--- Entries provided ---

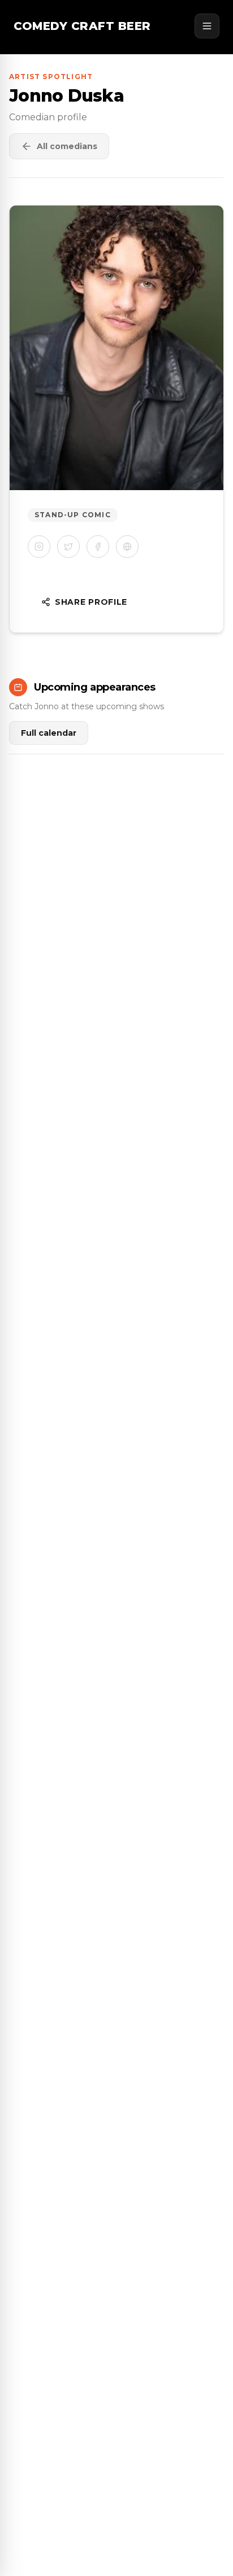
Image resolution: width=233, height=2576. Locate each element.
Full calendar (48, 733)
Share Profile (91, 602)
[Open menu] (207, 26)
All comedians (67, 146)
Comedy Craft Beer (82, 26)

---

Verbatim copy without images: write the records above out in full.

Image resolution: width=233, height=2576. Locate each element.
Full calendar (48, 733)
Share Profile (91, 602)
[Open menu] (207, 26)
All comedians (67, 146)
Comedy Craft Beer (82, 26)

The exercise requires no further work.